■ REQUIRED WORK ■
Rewrite the traffic sign classifier write-up between "Final model is" and "version is Traffic_Sign_Classifier_color.ipynb(.html)", inclusive, changing "RGB" to "color".

━━━━━ PAGE EXTRACT ━━━━━

Term1 Project2: Traffic Sign Recognition Classifier

Summary

The project builds a convolutional neural network (CNN) to classify German traffic lights, achieved test accuracy 95%.
Best accruacy is achieved by preprocessing image with CLAHE equalization, and then through a CNN model, based on LeNet with adding Batch Normalization, Dropout, and more hidden convolution layer and full connected layers. All the parameters are tuned with iterative approach.
Data augmentation is implemented with 4x more samples with geometry transformation for training set, but final performance is slightly worse.
Final model is tested on new web images. Grayscale and RGB accuracy are comparable in training, validation and test sets with final model, but grayscale is more reliable with new web images.
Grayscale version is Traffic_Sign_Classifier_grayscale.ipynb (.html). RGB version is Traffic_Sign_Classifier_color.ipynb(.html)

Steps for Building a Traffic Sign Recognition Classifier

The steps of this project are the following:

Load the data set, explore, summarize and visualize the data set

Improve the image quality with cv2 CLAHE equalizer colored and grayscale
Augment images with 3 types of geometry transformations
Design, train and test a modified model architecture with hyperparameters tuning
Make predictions on new images with top5 softmax probabilities

Step1: Data Set Summary & Exploration

A. basic summary of the data set

I used the pandas library to calculate summary statistics of the traffic signs data set:

The size of training set is 34799
The size of the validation set is 4410
The size of test set is 12630
The shape of a traffic sign image is (32, 32, 3)
The number of unique classes/labels in the data set is 43

B. Include an exploratory visualization of the dataset.

From CSV file, there are total 43 classes:

Class ID	Sign Names
0	Speed limit (20km/h)
1	Speed limit (30km/h)
2	Speed limit (50km/h)
3	Speed limit (60km/h)
4	Speed limit (70km/h)
5	Speed limit (80km/h)
...	...
38	Keep right
39	Keep left
40	Roundabout mandatory
41	End of no passing
42	End of no passing by vehicles over 3.5 metric tons

Here is an exploratory visualization of the data set. It is a bar chart showing how the dataset distributed.

━━━━━ DATA SHOWN ━━━━━

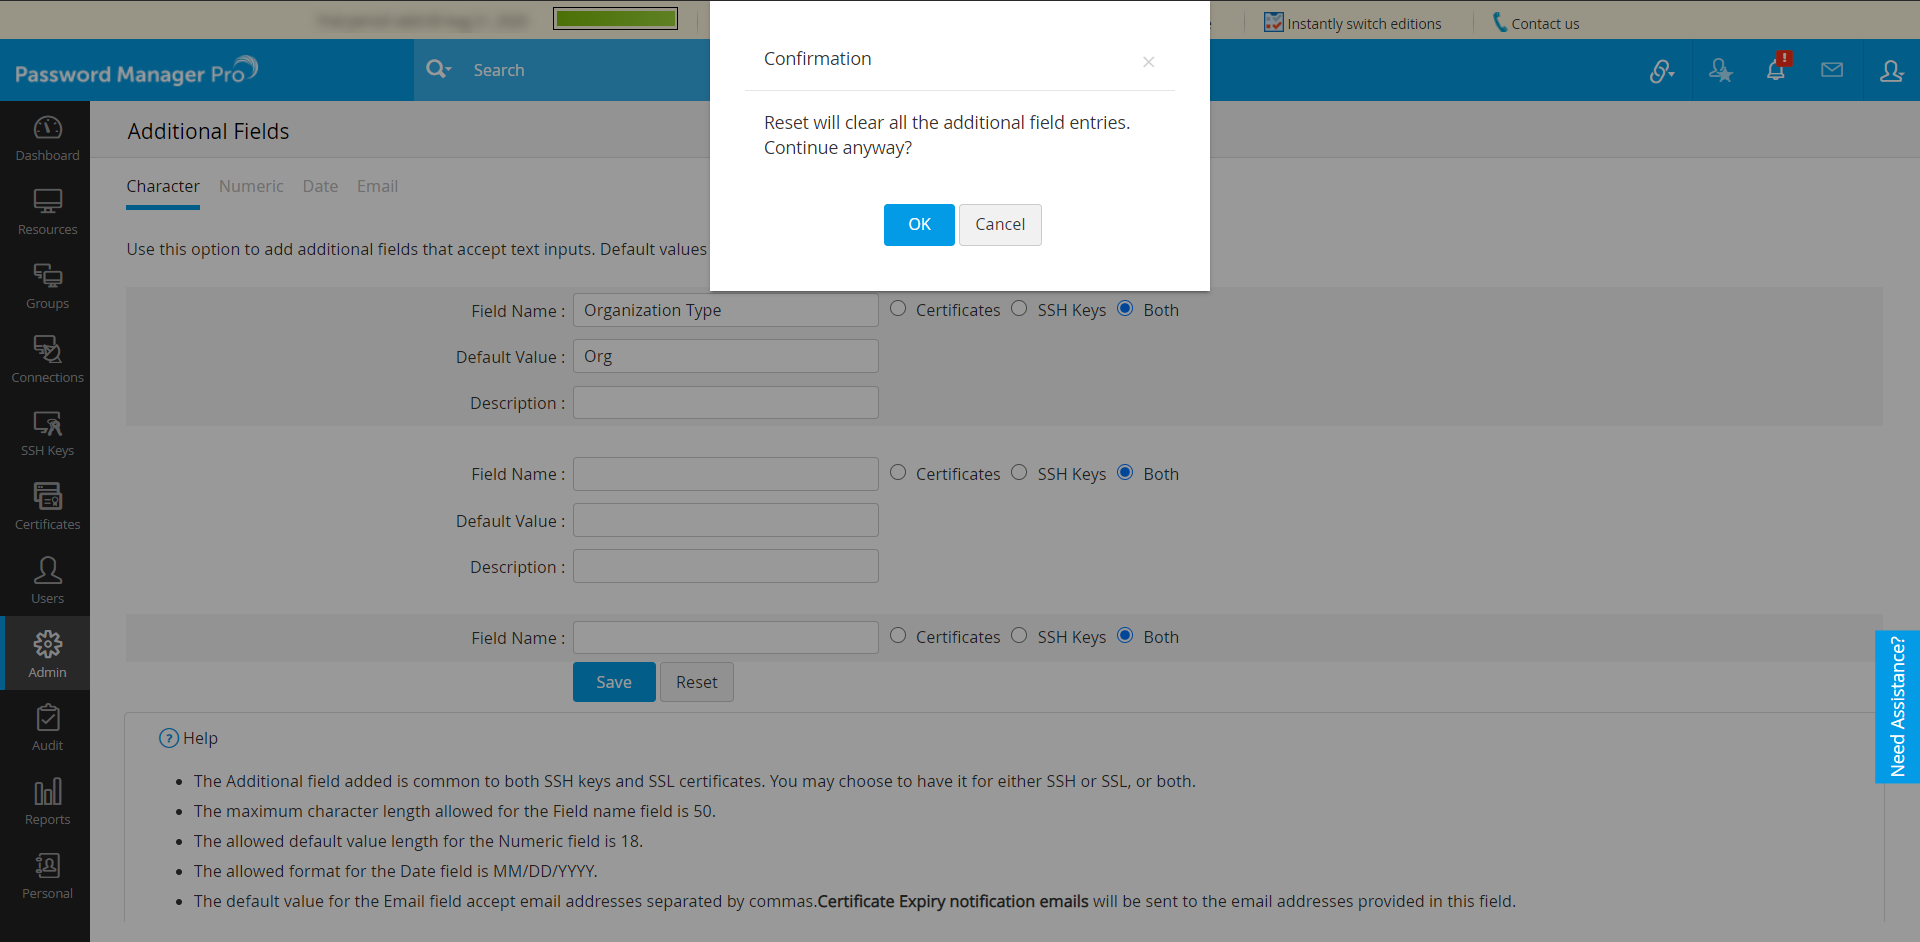Screen dimensions: 1920x942
Task: Select SSH Keys radio for Organization Type field
Action: tap(1019, 309)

━━━━━

■ THE RESPONSE ■
Final model is tested on new web images. Grayscale and color accuracy are comparable in training, validation and test sets with final model, but grayscale is more reliable with new web images.
Grayscale version is Traffic_Sign_Classifier_grayscale.ipynb (.html). color version is Traffic_Sign_Classifier_color.ipynb(.html)